▶ [WHAT TO PRODUCE]: Which lines of the data contain the string "chúng"? Copy every one.

▶ [PROVIDED DATA]:

BEGIN

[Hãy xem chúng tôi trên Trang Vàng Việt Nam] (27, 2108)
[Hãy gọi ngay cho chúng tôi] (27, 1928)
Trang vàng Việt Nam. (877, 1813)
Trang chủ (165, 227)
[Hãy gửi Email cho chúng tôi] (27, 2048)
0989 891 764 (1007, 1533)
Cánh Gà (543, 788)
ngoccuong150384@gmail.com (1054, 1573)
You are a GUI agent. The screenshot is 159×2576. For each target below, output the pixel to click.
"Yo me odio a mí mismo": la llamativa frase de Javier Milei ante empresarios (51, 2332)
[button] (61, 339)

END
BEGIN

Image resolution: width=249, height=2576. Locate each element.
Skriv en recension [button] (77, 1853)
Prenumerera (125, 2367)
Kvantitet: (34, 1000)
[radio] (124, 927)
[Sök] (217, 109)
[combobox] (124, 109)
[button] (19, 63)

END
BEGIN

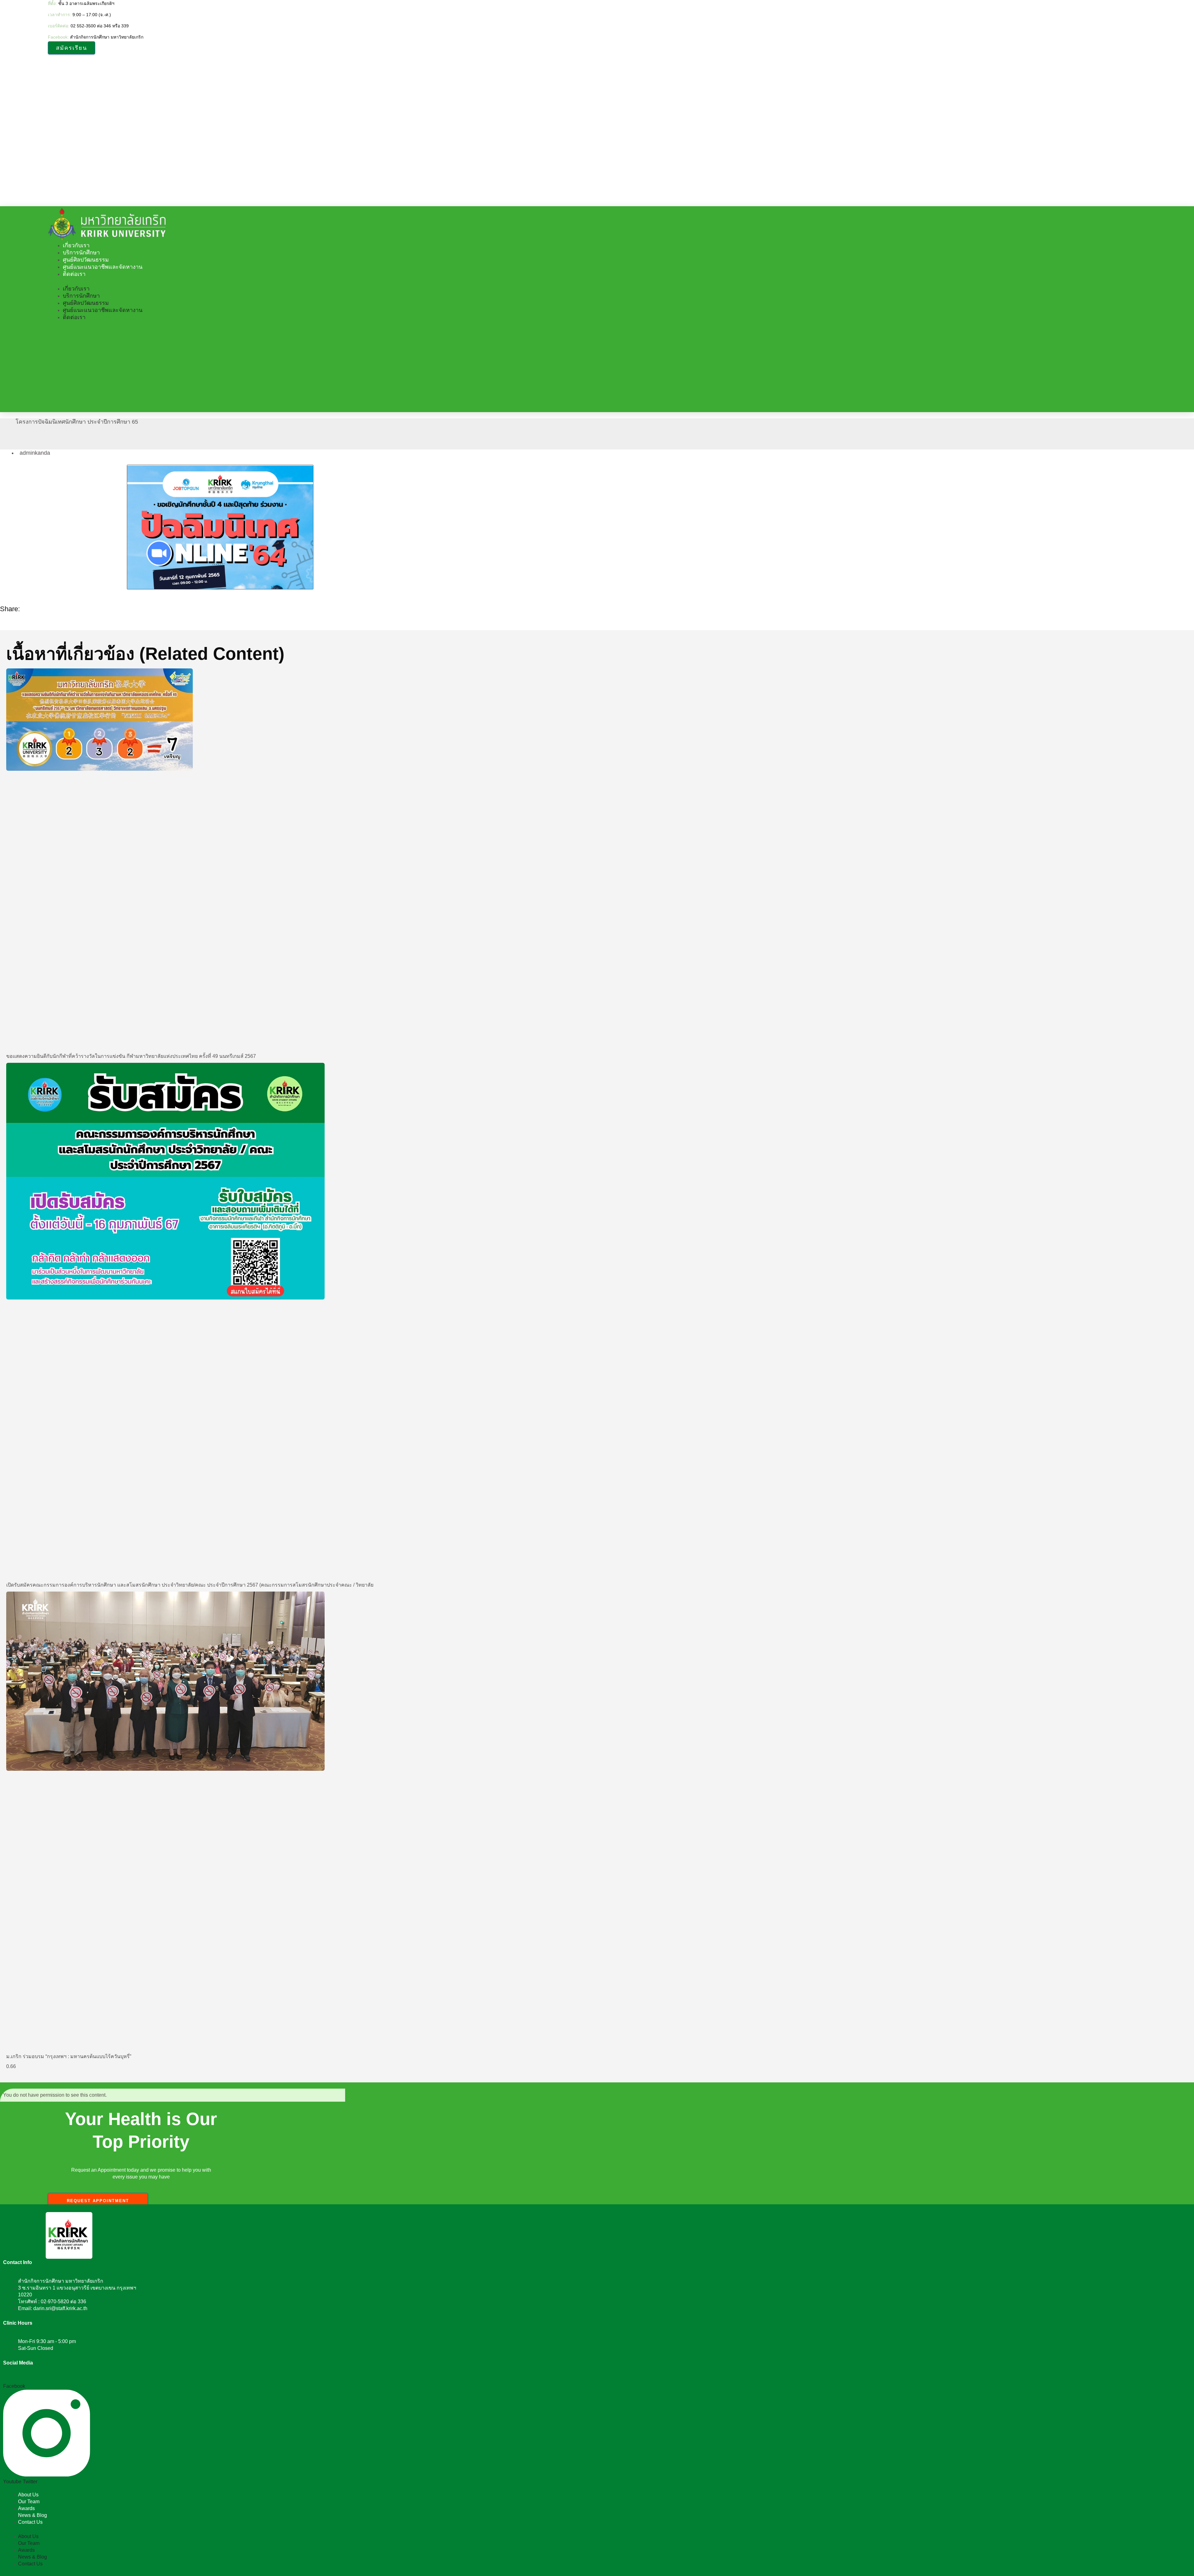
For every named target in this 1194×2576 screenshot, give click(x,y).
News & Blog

END

▶ [SOLUTION TO THIS TASK]:
[Hãy xem chúng tôi trên Trang Vàng Việt Nam] (27, 2108)
[Hãy gọi ngay cho chúng tôi] (27, 1928)
[Hãy gửi Email cho chúng tôi] (27, 2048)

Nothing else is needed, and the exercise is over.